The Great Hack - Karim Amer, Jehane Noujaim

The Great Hack



It is about the Trump campaign, the Leave.EU campaign and many other reckless electoral adventures all over the world and their connection with Cambridge Analytica, the British data research company that cunningly harvested information from millions of Facebook users and their friends via an innocuous-seeming “personality” questionnaire. They put this gigantic database to lucrative work with machine-tooled marketing campaigns for Trump and the Brexiters; after the company declared bankruptcy, its documentation may never come to light.

At the centre of the film is Brittany Kaiser, a former Cambridge Analytica employee who blows the whistle on her employers’ connections, including those with the Bad Boys of Brexit, whose bad-tempered éminence grise Arron Banks is now trying to silence Observer journalist Carole Cadwalladr – as well as this film – with legal threats.

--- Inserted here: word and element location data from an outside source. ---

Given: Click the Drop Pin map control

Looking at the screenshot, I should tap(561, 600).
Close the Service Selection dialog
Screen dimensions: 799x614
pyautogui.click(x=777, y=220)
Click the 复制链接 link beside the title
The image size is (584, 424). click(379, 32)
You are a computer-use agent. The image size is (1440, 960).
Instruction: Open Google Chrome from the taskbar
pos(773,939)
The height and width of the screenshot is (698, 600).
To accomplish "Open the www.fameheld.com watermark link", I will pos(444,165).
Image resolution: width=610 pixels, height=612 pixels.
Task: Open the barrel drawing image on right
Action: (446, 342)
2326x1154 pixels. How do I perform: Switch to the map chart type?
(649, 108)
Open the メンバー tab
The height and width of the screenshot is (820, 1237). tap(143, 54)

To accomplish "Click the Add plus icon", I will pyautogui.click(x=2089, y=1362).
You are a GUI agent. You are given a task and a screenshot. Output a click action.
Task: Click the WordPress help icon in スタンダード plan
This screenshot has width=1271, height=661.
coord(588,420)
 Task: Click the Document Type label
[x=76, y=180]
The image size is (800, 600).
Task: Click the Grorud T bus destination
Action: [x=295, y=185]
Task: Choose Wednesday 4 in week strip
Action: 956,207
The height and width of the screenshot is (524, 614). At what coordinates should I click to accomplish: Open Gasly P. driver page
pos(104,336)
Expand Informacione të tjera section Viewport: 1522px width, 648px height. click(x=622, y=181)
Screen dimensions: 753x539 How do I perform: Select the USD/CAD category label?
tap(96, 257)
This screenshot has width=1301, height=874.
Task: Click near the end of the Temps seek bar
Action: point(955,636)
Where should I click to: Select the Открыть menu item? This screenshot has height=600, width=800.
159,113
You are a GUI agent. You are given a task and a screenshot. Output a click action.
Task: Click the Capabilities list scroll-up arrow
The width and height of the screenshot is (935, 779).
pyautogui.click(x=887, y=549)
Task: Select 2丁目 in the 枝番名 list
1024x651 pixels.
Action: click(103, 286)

We are aware of these issues in the first place only because of the magnificently tough investigative reporting by Cadwalladr, who asks if we can ever again have a free and fair election. She has had to face down bullying and supercilious condescension from many quarters. The Great Hack is also about the US media academic David Carroll who launched a legal campaign in the UK to force Cambridge Analytica to reveal their “data report” on him. I was reminded of historian Timothy Garton Ash’s efforts to find his Stasi file, written by spies in the former East Germany. Ash was successful, but Carroll will probably never see his data digital dossier.

There is evidence pointing to campaign finance laws being broken. Yet perhaps the larger point is that these were framed in the quaint era of printed posters and ads in newspapers, and analogue television. These laws are not fit for purpose. The data weaponisers are laughing at them, and us.